New York More than one-third of shoppers purchased CE products over Thanksgiving and Black Friday, a weekend survey shows, and the majority of them bought tablets.

According to the poll, conducted Friday and Saturday by the Consumer Electronics Association (CEA), 35 percent of U.S. adults who shopped on “Red Thursday” and Black Friday bought tech products. Of those, 29 percent purchased tablets; 24 percent ordered headphones; 21 percent bought video game hardware; 19 percent bought smartphones; and 17 percent purchased laptop and notebook computers.

What’s more, a record number of CE buyers – 55 percent – made their tech purchases online over Thanksgiving and Black Friday, up 10 percentage points from last year.

Thanksgiving Day shopping was also up sharply. CEA said nearly 39 million consumers shopped on turkey day, an increase of more than 10 million from last year, as more stores opened, and opened earlier, on the national holiday.

As a result, Thanksgiving sales siphoned off Black Friday shoppers, lowering Friday’s sales tally by 13.2 percent year-over-year, reported ShopperTrak.

However, combined Thanksgiving and Black Friday sales rose 2.3 percent, to an estimated $12.3 billion, the market research firm said.

“The Black Friday shopping experience is changing with more shoppers choosing to go out on Thanksgiving Day,” observed ShopperTrak founder Bill Martin.

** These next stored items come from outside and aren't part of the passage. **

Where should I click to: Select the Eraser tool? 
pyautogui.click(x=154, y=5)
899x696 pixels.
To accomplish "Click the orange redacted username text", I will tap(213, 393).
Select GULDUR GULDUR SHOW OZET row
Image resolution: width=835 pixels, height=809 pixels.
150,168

Retail store personnel agreed. Michael Rubino, general manager of a Best Buy in Holmdel, N.J., said the first wave of four planned sales events, beginning at 6 p.m. on Thanksgiving, drew the largest crowds. Tablets were the hottest item, he told TWICE, and despite reports of violence at a number of Walmart stores nationwide, the staggered sales at Best Buy contributed to what was “definitely the smoothest Black Friday I’ve ever run.”

Walmart acknowledged “some isolated incidents that were resolved quickly,” and told ABC News that despite drawing some 22 million shoppers within a four-hour period, Thanksgiving Day was “safer than ever.”

And bigger. The No. 1 retailer said it rang up 10 million transactions between 6 p.m. and 10 p.m. on Thanksgiving, and sold 2 million TVs and 1.4 million tablets throughout the day. Other top sellers included laptops, Xbox One and PlayStation 4 consoles, the “Call of Duty Ghosts” video game title, Walmart reported, while online favorites included hand-held video games and SLR digital cameras, based on nearly 400 million PC and mobile page views on Thanksgiving.

Online sales will remain the focus today as retailers mount a further round of sales for so-called “Cyber Monday.” More than 131 million shoppers, or 54.8 percent of U.S. consumers, are expected to shop online today, up from 129 million last year, projected the National Retail Federation, which coined the term in 2005.